ViralBShah commented 9 years ago

We will most likely have other ways to have the equivalent of GSoC funding this summer. We are working on this, and while nothing is firm, we will announce once ready.

Cc: @alanedelman

ViralBShah commented 9 years ago

@swgregg IMO, a practical way to start off with a github repo for the project you are working on, and file issues against relevant packages as you run into missing functionality, roadblocks, or design issues.

swgregg commented 9 years ago

Thank you for the advise. I will do just that.

Date: Sun, 8 Mar 2015 05:35:32 -0700 From: notifications@github.com To: Roadmap.jl@noreply.github.com CC: engineer_gregg@hotmail.com Subject: Re: [Roadmap.jl] Machine Learning Roadmap (#11)

@swgregg IMO, a practical way to start off with a github repo for the project you are working on, and file issues against relevant packages as you run into missing functionality, roadblocks, or design issues.

— Reply to this email directly or view it on GitHub.

rofinn commented 9 years ago

@lindahua So I definitely agree that part of the goal should be to standardize the interactions between models, since more and more people are stacking/combining different techniques (like using a dimensionality reduction alg in front of a classifier). The simplest way of dealing with this seems to be a model container type like Pipelines, in which the container is responsible for validating the interactions between models. If you have a better idea please let me know.

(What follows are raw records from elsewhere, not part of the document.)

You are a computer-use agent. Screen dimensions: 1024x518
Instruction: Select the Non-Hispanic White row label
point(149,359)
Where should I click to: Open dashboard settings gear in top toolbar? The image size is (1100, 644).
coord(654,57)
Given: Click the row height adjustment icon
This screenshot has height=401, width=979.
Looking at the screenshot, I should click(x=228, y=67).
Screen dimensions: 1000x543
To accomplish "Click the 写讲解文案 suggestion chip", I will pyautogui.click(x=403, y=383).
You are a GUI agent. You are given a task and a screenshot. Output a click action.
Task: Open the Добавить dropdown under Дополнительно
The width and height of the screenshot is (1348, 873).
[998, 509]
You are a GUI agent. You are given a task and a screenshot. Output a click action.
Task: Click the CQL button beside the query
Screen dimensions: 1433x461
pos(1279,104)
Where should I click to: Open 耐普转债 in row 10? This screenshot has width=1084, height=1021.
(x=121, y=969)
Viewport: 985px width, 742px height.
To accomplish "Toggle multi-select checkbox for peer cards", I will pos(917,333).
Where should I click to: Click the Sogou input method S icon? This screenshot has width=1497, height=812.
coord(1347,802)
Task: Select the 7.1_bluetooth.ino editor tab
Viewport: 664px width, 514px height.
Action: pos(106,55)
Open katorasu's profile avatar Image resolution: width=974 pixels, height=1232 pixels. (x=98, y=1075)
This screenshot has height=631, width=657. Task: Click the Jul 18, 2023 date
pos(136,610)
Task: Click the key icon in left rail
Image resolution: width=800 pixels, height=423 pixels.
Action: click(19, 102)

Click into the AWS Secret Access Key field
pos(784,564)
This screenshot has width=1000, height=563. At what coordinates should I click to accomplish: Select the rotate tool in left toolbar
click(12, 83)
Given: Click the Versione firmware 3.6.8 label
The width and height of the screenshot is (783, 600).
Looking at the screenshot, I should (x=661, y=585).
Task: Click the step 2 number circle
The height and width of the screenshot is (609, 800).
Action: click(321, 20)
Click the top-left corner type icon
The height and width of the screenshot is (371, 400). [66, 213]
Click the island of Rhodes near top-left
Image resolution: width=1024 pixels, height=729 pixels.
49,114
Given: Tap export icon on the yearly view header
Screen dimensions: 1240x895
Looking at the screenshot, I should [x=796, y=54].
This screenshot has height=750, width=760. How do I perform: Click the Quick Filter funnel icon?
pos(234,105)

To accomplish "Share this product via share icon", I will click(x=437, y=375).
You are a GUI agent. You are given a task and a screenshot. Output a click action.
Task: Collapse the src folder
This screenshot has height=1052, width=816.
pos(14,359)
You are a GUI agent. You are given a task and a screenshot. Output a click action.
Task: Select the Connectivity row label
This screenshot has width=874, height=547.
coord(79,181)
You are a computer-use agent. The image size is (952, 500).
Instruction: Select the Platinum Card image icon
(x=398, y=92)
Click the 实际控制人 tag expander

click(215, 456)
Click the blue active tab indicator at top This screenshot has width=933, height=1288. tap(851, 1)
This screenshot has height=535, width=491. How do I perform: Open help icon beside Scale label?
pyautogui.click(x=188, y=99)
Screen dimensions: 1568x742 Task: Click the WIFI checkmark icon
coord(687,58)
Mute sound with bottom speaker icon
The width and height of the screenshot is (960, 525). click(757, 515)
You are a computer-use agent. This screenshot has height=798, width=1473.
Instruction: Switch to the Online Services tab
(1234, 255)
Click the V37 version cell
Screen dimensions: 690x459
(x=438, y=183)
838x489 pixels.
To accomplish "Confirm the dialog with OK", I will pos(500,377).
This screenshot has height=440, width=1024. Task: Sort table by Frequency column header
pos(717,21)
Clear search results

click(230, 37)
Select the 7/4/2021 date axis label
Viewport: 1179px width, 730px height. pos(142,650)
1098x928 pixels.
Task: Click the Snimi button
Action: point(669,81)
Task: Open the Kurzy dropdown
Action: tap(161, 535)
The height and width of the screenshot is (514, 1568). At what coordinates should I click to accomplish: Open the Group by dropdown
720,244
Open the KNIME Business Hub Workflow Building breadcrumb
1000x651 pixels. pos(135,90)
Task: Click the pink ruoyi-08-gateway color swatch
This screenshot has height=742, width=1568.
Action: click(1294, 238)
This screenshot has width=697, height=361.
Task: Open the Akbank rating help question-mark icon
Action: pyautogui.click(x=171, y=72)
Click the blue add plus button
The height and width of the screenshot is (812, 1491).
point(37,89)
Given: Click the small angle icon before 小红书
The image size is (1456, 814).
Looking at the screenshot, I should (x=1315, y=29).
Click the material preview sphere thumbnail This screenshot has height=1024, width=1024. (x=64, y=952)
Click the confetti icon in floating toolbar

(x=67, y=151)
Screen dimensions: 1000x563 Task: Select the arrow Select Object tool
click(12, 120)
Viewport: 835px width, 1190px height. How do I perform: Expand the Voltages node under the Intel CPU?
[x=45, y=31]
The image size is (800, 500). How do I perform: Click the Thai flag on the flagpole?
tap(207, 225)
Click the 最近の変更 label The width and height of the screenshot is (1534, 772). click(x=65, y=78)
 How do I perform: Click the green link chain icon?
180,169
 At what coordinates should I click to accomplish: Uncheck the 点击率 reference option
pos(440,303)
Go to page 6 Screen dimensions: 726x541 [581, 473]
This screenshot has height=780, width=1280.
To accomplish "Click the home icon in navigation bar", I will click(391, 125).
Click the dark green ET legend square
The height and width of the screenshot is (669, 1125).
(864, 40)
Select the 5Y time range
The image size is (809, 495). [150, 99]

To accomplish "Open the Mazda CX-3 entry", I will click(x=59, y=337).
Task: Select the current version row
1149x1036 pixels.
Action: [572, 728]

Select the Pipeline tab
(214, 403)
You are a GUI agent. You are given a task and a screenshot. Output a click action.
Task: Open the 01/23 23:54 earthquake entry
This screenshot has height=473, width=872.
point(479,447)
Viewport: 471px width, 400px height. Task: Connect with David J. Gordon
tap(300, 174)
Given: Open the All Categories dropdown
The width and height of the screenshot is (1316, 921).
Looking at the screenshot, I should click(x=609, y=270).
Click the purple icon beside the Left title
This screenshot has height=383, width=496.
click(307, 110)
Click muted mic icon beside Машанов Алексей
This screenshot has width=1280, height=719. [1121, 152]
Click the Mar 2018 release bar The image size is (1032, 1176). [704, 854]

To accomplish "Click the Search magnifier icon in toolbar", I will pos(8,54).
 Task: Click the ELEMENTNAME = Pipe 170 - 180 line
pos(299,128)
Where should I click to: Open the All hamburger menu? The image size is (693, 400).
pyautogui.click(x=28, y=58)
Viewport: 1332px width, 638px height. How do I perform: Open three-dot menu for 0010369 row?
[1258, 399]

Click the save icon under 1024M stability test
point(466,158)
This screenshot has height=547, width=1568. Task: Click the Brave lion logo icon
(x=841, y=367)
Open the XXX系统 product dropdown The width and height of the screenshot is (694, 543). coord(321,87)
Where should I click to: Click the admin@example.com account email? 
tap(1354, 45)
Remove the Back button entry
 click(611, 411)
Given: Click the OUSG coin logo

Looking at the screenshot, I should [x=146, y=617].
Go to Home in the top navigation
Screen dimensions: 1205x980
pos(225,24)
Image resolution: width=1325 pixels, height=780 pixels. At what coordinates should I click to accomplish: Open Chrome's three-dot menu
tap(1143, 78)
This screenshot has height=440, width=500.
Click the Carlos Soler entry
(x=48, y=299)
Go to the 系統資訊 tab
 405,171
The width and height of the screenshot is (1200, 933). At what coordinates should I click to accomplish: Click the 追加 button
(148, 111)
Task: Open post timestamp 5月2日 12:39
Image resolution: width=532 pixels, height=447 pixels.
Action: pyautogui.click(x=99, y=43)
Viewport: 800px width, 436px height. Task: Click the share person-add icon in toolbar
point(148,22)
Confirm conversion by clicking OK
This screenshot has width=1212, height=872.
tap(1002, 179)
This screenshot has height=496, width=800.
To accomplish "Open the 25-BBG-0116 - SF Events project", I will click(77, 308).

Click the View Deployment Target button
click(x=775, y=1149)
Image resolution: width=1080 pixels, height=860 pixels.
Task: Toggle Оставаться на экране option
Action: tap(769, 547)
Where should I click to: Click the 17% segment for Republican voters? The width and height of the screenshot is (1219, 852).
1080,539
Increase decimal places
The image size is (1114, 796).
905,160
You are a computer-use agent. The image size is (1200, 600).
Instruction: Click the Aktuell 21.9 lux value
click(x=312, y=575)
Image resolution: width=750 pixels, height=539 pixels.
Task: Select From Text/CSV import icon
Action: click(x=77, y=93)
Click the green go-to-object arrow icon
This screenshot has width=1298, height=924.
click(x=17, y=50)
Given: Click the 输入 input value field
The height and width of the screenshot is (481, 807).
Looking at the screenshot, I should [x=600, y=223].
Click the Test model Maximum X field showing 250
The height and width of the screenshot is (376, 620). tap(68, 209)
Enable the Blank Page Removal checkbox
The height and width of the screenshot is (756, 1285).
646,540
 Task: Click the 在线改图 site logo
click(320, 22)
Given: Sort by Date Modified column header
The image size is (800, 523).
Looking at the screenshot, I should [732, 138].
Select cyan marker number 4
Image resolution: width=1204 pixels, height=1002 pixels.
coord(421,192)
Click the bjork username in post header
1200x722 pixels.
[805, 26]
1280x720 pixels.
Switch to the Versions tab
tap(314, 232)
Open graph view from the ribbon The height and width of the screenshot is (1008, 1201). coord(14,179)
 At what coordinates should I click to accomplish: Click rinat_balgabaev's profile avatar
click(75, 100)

I'm not sure I agree that classic machine learning techniques are becoming irrelevant or that they shouldn't be used as standalone procedures. Especially since not everyone who uses these ML techniques are necessarily part of the ML community. Sometimes folks might just want to use a simple regression or SVM for their problems. Either way, I don't see any reason we can't support both approaches. :)

I'm still pretty new to deep learning so I could be missing an important step, but for deep belief networks, deep neural networks, etc couldn't we also just express them as a Pipeline? Specifically, that you'd build a deep learning architecture by subtyping Pipeline adding in whatever model units you want and then applying a fine tuning algorithm like backprop. We could probably also organize it so that Pipeline is a LearningModel, allowing for recursive nesting of Pipelines (once again, this would be made easier and cleaner with some kind of traits or interfaces system). Unfortunately, I'm not sure how this approach would relate to existing deep learning packages like Mocha.jl. Thoughts? FYI, I'm currently looking at deep learning architectures for my thesis, so I'll probably want to integrate my code with this package anyways.

If you're okay with that approach, I could probably find some time this week to flesh out the Pipeline stuff (or w/e we want to name the container type).